From this week’s District:


Sunnin is a restaurant turned outside-in, an alleyway of a place where fake balconies bulge out of the wall and decorative shutters stay permanently sealed. In that faux courtyard, the restaurant feels as though it has an open-air café stuck inside, lights streaming off the street and air rushing in with the kind of deadening warmth that usually crawls out of the start of fall.

There’s a certain level of expectedness in the rest of Sunnin’s styling (tarnished hookahs rest above the entrance to the kitchen), but the place isn’t nearly as stereotypical as some of the other spots on Second Street’s Mediterranean mile. Still, Sunnin is bound by culinary bonds to the rest of Belmont Shore’s golden triangle, a Lebanese trio completed by Open Sesame and Magic Lamp. Sunnin isn’t always favored first among that threesome, but it should be—the restaurant plates up some of the best meals along Second Street’s spice route.

Sunnin accommodates appetites for all seasons, but there’s no doubt that the place is best suited to these dwindling summer days. After all, Lebanese cuisine is inflected with a number of coastal cues, dishes inevitably lightened by their time spent on the Mediterranean. And that plays perfectly in Belmont Shore, where breezes actually blow off the ocean and foot traffic floods the sidewalks well past our Indian summers.

The best way to experience Sunnin’s Lebanese tastes is by gathering up a number of appetizers. There are all the foregone conclusions like hummus (a creamy chick pea dream spritzed with just enough lemon) and babaganouj (roasted eggplant elevated with an exacting amount of garlic), but to stick only to those standards would be to slight one of the strongest pages of Sunnin’s menu. Instead, dip through an order of shanklish, a Lebanese cheese crumbled into the consistency of grain mustard. The cheese is topped with diced bits of tomato and onion and is practically reconstituted in a pool of olive oil, greasing up the curds for a passing swipe of pita.

Even deeper in Sunnin’s appetizers is kibbeh, torpedo-shaped shells of burghul formed around a center of ground beef, onions and pine nuts. The oblong meatballs do get fried, but it’s only to create their carefully crisped skin, a crusty coat of wheat that conceals the kibbeh’s meaty innards. Also excellent are the bluntly described spicy potatoes, simple squares of the tuber cooked with heavy helpings of garlic and cilantro.

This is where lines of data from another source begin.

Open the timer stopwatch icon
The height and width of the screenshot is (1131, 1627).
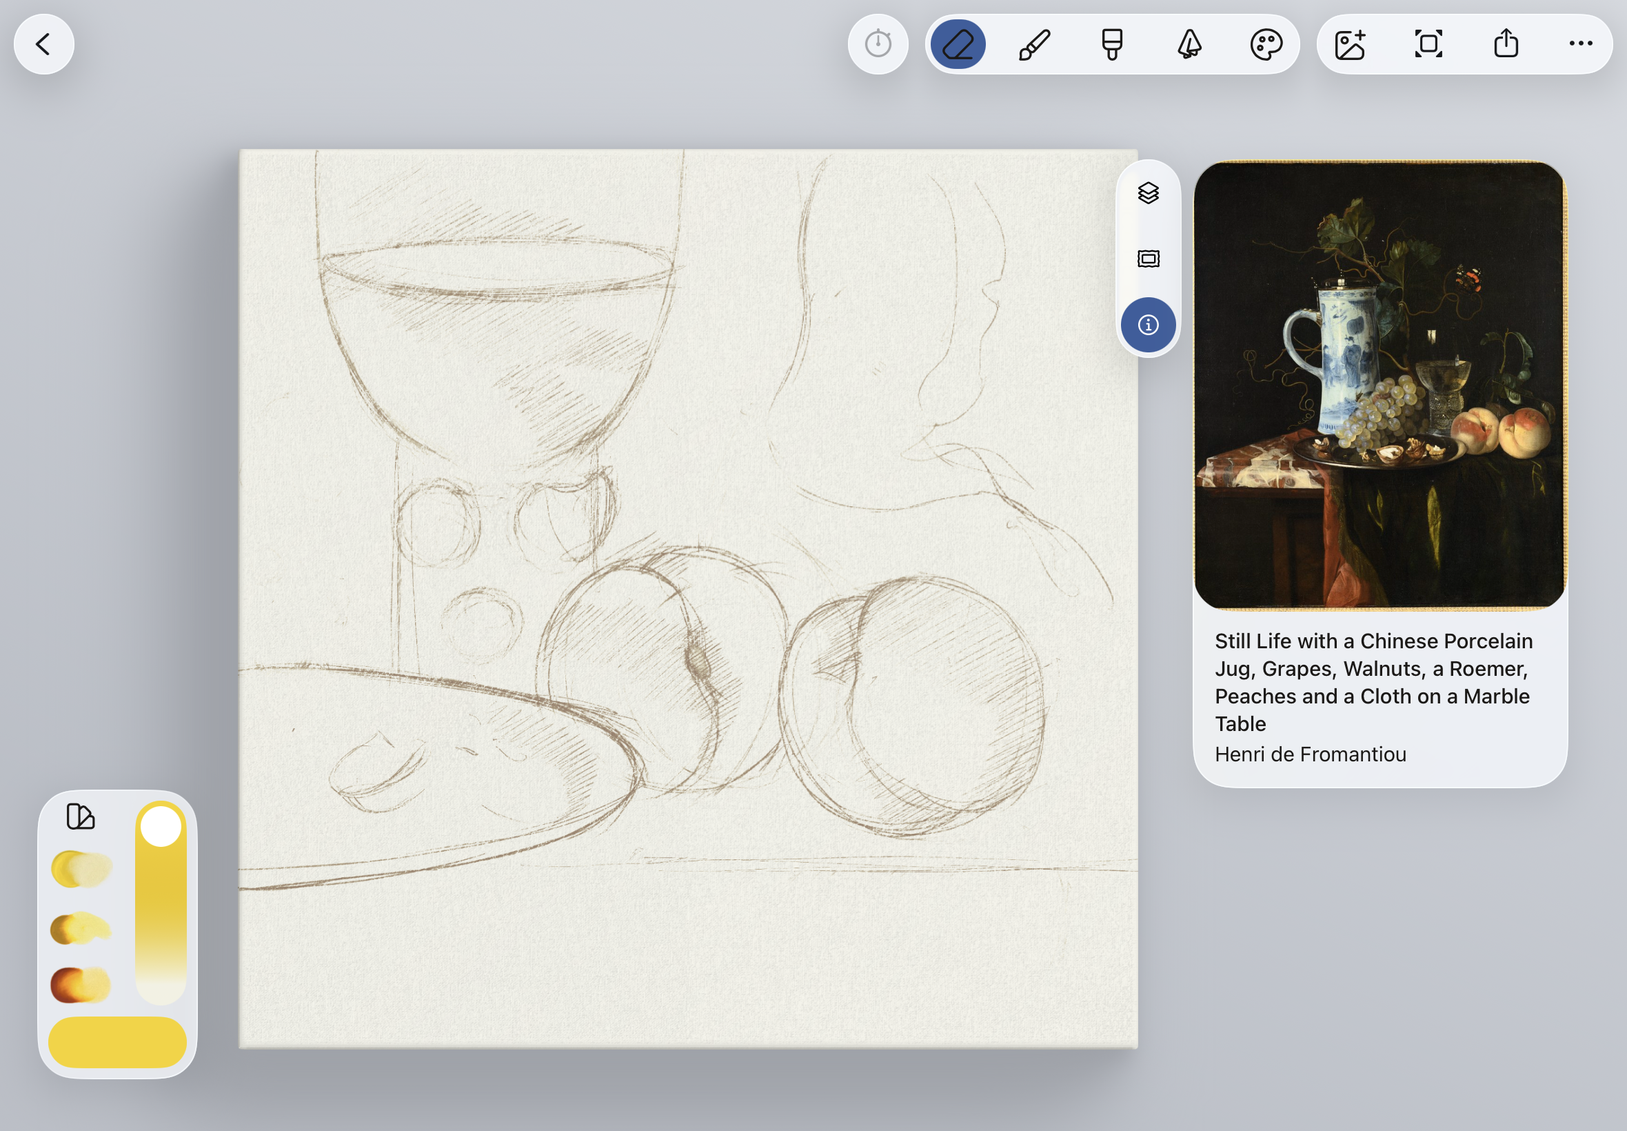tap(878, 44)
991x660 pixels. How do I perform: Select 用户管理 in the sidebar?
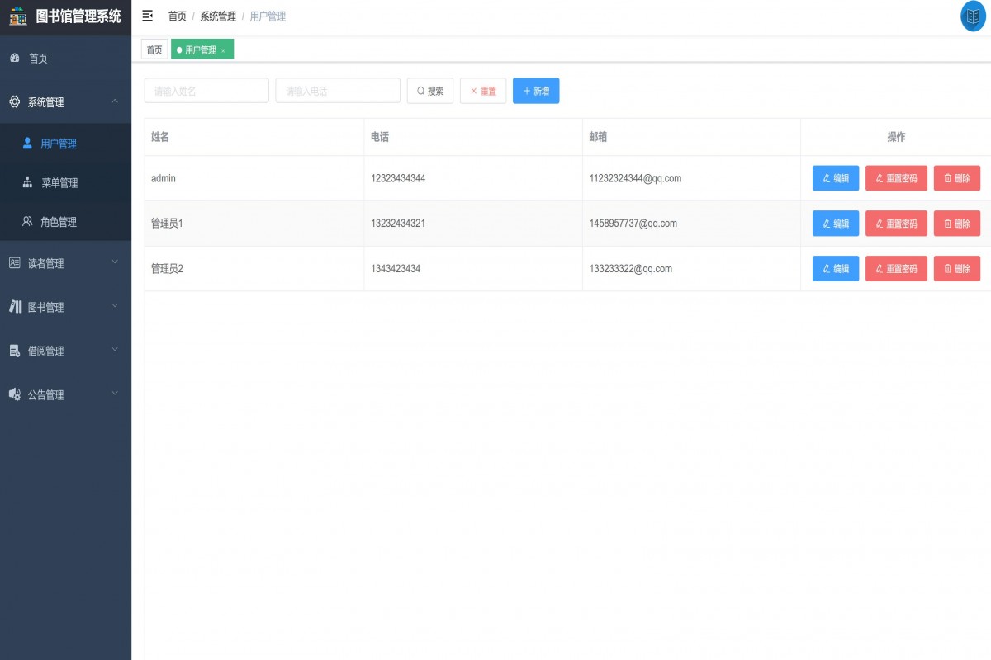pyautogui.click(x=58, y=144)
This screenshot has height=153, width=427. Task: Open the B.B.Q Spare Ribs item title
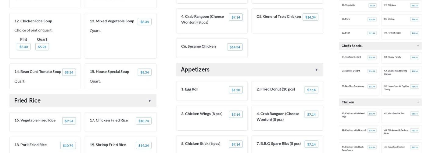tap(278, 144)
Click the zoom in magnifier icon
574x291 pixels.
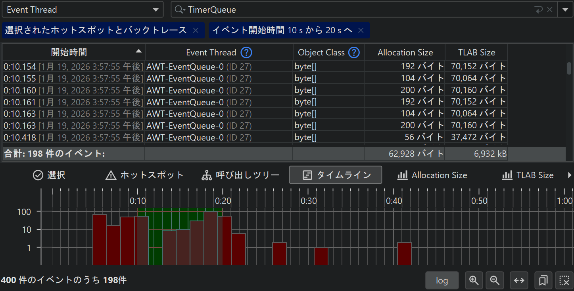click(x=474, y=280)
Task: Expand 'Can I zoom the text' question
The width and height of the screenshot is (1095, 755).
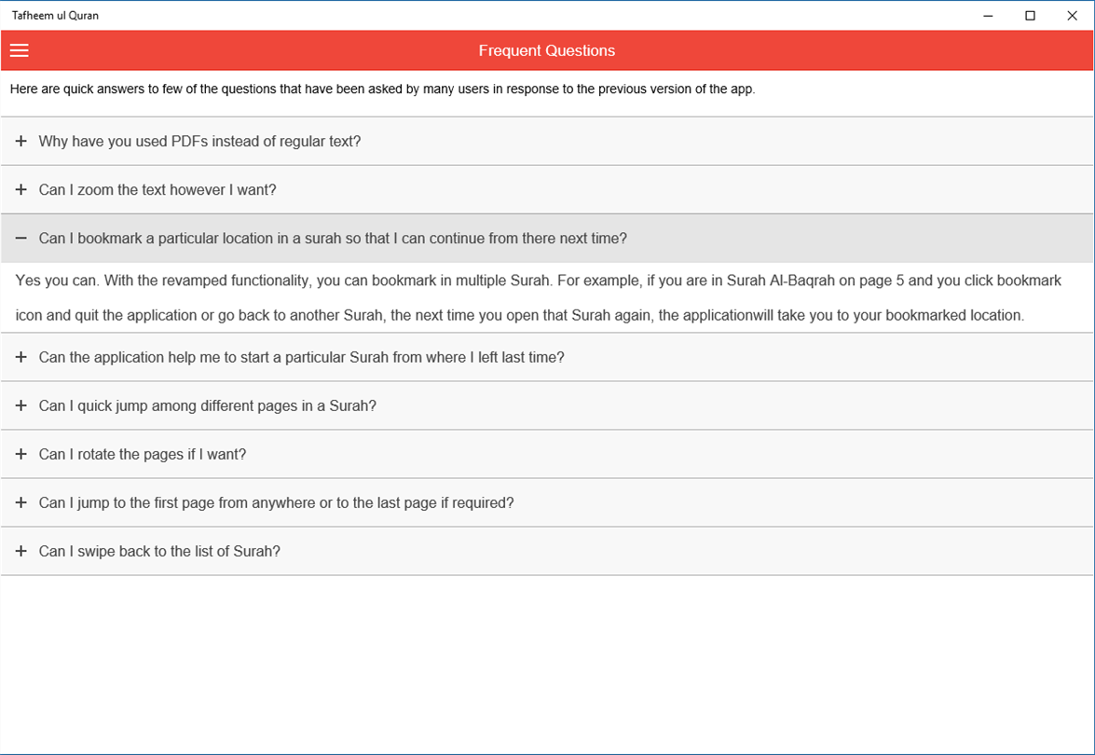Action: (157, 190)
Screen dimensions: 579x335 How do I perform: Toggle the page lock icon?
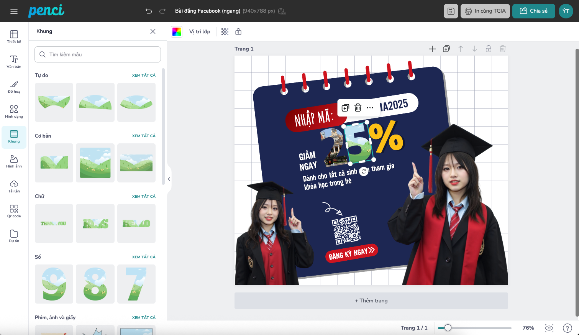[x=488, y=49]
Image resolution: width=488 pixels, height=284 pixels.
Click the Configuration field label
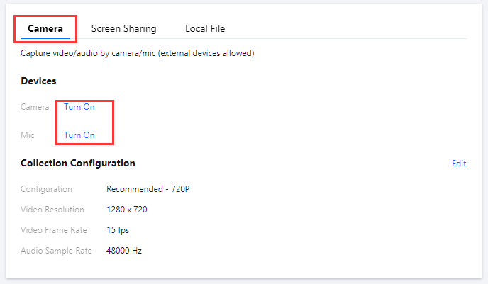(47, 189)
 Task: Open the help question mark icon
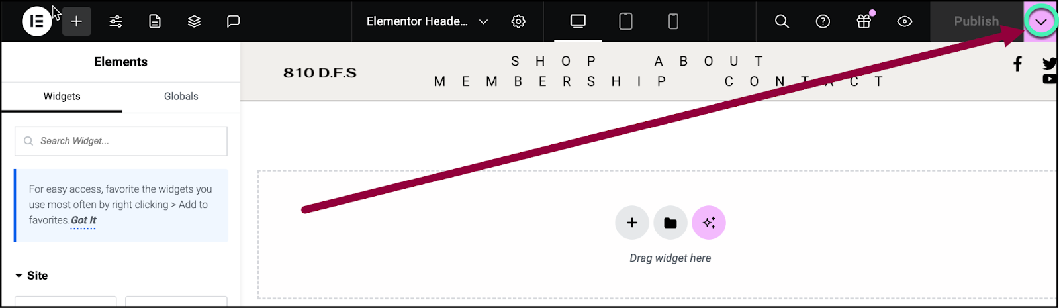pyautogui.click(x=823, y=21)
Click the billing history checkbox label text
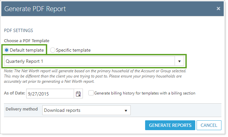This screenshot has height=137, width=228. click(x=144, y=93)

Falafel makes a fine appearance here (golden globes of ground up fava beans), but like the hummus, it’s a standard that shafts the rest of Sunnin’s menu. Instead, branch out with bastilla, a fillet of chicken sharpened with ginger and baked in phyllo dough. Like the crust of a buttery pot pie, the bastilla’s phyllo dough practically caves in after a single stab. But that collapse is a necessary addition to the dish, a flaky complement to the gingered chicken.

If you’re looking to sift through the staples at Sunnin, your best bet might be the shawarma. Both the restaurant’s beef and chicken variants are turned tender on a vertical broiler, that steel machine that spits out tiny flames as blocks of meat spin in slow motion. For handheld options, you can order your shawarma as a sandwich, too, with strands of meat stuffed into a crescent of pita.

There are, of course, plenty of vegetarian dishes to add to Sunnin’s Mediterranean menu, and that pinpoints perhaps the most important of all its attributes—the place can adapt to any appetite. But that’s also a hallmark of Lebanese cuisine as a whole. Sunnin’s variations, however, just seem so naturally suited to the California climate, almost urging you to forever linger in that courtyard space, hanging onto those final fleeting Mediterranean moments.